Delfine Guy : « Ma tête est comme un cinéma »

Publié le 29/11/2024
Temps de lecture : 4mn

Poétesse, plasticienne et danseuse orientale… Delfine Guy, alias Andréa Taos, est une artiste caméléon qui laisse volontiers agir les forces de l’inconscient pour développer un imaginaire aux franges de l’abstraction. Rencontre dans son atelier sur le hauteur de Dieppe.

Delfin Guy
Delfine Guy © S. Maurice / aprim

« Je ne respecte rien, ni artistiquement ni techniquement. » Delfine Guy a développé dès l’adolescence un rapport très personnel à la création. « L’écriture a toujours été là. Vers 15 ans, j’ai commencé à écrire en résistance, car ma famille ne comprenait pas ce projet, qu’elle considérait comme un loisir. J’aurais voulu intégrer un lycée en arts plastiques, car je sentais déjà un truc confus avec l’image. » Un compromis sera trouvé avec ses parents en étudiant l’histoire de l’art. « Prépa à l’École nationale des chartes, École du Louvre…, je ne suis allée au bout de rien, mais j’ai très vite développé une pratique d’autodidacte sans en avoir conscience. Le dessin est longtemps resté confidentiel, car j’avais encore des pensées limitantes. Pour moi, la toile, c’était sacré, réservé à ceux qui ont fait les Beaux-Arts. Jusqu’au jour où j’ai levé cet interdit. »

La toile comme une énigme

Installé sur les hauteurs dieppoises, l’atelier de Delfine Guy intrigue. Ni tréteaux ni chevalet, l’artiste peint au sol, entouréede pots d’acrylique, de craies grasses, de pastels, de pigments… Si ce travail à plat modifie les perspectives, il libère aussi des limites techniques.

Pour sonder les mystères de l’eau (la Meuse, le plancton, les mythes du Déluge…) ou revisiter l’œuvre de la comtesse de Ségur, Delfine Guy s’abandonne aux forces créatrices de son esprit, qui fonctionne par résonances, correspondances d’idées. « Je fouille dans les strates de la mémoire, mon rapport au rêve est très puissant et je visualise tout ce qu’on me dit, ce qui peut donner lieu à des visions. » Souvent submergée par le flot impérieux des images, Delfine Guy doit conjuguer tout cela. « Ma tête est comme un cinéma et je ne me repose pas beaucoup. »

« Je ne suis pas une petite fille modèle »

À l’invitation de Normandie Livre & Lecture, Delfine Guy a réveillé ses souvenirs de lecture pour célébrer le 150e anniversaire du décès de la comtesse de Ségur.

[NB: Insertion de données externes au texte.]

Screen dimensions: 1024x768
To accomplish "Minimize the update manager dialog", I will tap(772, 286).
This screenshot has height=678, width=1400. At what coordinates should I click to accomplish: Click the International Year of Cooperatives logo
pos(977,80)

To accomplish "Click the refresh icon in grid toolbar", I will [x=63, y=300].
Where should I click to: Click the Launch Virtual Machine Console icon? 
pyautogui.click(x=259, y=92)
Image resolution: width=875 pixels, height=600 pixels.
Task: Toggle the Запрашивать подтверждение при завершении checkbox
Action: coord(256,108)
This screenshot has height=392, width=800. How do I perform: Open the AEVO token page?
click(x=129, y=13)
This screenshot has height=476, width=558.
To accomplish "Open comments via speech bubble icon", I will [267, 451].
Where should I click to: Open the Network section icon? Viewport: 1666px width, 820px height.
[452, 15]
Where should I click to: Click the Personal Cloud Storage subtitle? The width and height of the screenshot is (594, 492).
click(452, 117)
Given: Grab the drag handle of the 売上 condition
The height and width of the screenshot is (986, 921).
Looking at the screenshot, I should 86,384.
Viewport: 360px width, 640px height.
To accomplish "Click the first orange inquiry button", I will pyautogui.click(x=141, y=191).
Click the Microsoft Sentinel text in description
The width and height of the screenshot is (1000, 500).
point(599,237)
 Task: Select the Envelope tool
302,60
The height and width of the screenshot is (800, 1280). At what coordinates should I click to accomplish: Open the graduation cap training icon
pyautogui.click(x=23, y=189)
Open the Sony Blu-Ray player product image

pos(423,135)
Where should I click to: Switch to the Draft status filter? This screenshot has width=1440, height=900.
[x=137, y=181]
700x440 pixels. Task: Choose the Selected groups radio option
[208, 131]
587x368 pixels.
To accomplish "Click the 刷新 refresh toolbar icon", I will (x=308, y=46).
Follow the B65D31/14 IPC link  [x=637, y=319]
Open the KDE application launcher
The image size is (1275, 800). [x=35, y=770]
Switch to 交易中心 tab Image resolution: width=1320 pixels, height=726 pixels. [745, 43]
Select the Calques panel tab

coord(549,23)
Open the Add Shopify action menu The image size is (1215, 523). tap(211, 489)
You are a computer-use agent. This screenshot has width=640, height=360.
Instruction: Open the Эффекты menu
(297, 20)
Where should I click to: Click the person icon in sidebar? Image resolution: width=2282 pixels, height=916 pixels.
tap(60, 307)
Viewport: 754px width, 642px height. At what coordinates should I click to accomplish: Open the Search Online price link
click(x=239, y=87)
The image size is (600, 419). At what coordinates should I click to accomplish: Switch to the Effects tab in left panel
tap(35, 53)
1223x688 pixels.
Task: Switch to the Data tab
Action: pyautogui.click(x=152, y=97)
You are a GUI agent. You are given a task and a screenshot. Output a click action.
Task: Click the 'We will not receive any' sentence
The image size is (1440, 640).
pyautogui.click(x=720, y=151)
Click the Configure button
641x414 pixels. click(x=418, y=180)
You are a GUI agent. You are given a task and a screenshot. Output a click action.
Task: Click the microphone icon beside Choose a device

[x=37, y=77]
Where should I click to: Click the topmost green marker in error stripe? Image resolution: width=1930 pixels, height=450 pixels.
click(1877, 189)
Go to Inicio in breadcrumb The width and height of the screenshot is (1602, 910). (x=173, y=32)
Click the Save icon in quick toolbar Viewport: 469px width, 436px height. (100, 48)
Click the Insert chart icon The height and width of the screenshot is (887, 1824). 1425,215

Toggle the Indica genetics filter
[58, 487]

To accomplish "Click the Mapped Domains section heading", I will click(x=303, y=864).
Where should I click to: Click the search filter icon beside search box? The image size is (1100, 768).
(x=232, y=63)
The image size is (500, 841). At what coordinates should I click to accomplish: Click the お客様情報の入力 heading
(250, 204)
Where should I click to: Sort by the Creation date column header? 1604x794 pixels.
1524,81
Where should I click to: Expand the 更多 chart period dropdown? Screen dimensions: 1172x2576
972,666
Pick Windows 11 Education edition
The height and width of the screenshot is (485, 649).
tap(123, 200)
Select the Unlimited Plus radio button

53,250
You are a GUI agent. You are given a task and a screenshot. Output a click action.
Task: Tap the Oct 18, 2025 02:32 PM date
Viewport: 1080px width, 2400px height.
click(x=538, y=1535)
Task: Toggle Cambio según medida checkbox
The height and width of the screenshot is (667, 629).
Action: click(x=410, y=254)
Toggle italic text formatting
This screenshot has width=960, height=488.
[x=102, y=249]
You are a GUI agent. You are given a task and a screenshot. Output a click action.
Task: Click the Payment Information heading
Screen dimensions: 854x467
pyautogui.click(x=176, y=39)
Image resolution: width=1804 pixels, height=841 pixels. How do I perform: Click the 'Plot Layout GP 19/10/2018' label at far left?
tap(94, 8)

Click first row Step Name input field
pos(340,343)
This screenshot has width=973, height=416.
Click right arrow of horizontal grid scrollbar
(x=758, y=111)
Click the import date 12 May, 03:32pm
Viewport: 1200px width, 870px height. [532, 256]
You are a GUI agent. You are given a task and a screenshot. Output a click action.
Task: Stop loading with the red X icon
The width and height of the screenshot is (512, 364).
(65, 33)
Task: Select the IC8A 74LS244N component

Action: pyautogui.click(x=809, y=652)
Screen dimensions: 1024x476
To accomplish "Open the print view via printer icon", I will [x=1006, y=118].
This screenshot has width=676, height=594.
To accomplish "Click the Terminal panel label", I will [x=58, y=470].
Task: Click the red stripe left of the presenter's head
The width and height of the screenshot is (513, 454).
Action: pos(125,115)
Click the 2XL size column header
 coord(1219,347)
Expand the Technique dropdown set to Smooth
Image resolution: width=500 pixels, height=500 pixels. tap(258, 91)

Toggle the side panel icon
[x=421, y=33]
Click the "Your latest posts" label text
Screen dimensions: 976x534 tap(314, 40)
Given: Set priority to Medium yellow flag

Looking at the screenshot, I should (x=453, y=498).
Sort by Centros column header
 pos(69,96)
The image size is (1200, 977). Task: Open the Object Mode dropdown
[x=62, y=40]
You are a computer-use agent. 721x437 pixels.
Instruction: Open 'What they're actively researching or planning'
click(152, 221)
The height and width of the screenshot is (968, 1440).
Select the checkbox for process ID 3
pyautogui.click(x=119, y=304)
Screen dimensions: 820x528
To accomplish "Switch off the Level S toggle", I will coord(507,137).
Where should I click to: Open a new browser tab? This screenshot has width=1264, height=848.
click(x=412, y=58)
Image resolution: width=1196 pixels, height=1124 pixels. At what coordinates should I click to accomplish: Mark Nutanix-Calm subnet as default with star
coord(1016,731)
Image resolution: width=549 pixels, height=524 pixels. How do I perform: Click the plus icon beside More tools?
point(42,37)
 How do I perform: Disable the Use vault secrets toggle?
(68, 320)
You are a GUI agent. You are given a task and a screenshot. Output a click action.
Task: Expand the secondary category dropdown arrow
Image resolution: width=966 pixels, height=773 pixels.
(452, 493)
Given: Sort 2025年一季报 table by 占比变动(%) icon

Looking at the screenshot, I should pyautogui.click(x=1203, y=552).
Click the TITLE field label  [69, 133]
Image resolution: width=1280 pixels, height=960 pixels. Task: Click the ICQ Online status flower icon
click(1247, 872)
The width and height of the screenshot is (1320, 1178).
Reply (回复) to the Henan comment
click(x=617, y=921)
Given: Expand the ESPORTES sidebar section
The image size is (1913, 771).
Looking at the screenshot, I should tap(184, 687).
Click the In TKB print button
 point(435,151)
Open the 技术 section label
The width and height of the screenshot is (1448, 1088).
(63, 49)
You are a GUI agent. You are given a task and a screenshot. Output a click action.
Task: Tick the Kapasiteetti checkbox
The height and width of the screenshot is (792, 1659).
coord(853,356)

« J’entretiens un rapport ambivalent avec elle. Ses livres m’ont donné l’amour des mots, mais, enfant, j’étais d’une nature sensible, très timide avec un côté mystique, attentive aux autres au point de m’oublier. Les Petites Filles modèles n’ont pas aidé à me forger un caractère vaillant. Je lui en ai beaucoup voulu et je me suis juré de ne jamais confier ses romans à ma fille. »

Pourtant, en répondant à cet appel à projets, Delfine Guy a voulu revenir vers l’œuvre et voir comment les choses s’étaient passées. « Je ne suis pas la création de la comtesse de Ségur, mais elle a eu une influence sur ce que je suis devenue. »

En relevant des similitudes dans leurs parcours de vie, Delfine Guy a lancé des passerelles vers la romancière. « Pour lui rendre hommage, je lui ai écrit cinq lettres correspondant à des étapes de ma vie qui font écho à la sienne. » Évoquant la trilogie de Fleurville (1), cinq toiles accompagnent ce travail introspectif sur la condition des femmes, l’absence du père, la désillusion…

Stéphane Maurice /aprim

(1) Les Malheurs de Sophie, Les Petites Filles modèles, Les Vacances.

Bio express

2018 Participe au programme des Ateliers Médicis. « Création en cours ». Résidence en milieu scolaire de six mois à Attigny (Ardennes).

2019 Prix découverte Vénus Khoury-Ghata pour le recueil de Poésies La Grande Papillon.

2020 Représente la France lors du Printemps poétique transfrontalier (porté par la Kulturfabrik au Luxembourg et la DRAC Lorraine).

2023 Installation à Dieppe et exposition Plankton Paradise pour les 150 ans de la station marine de Wimereux.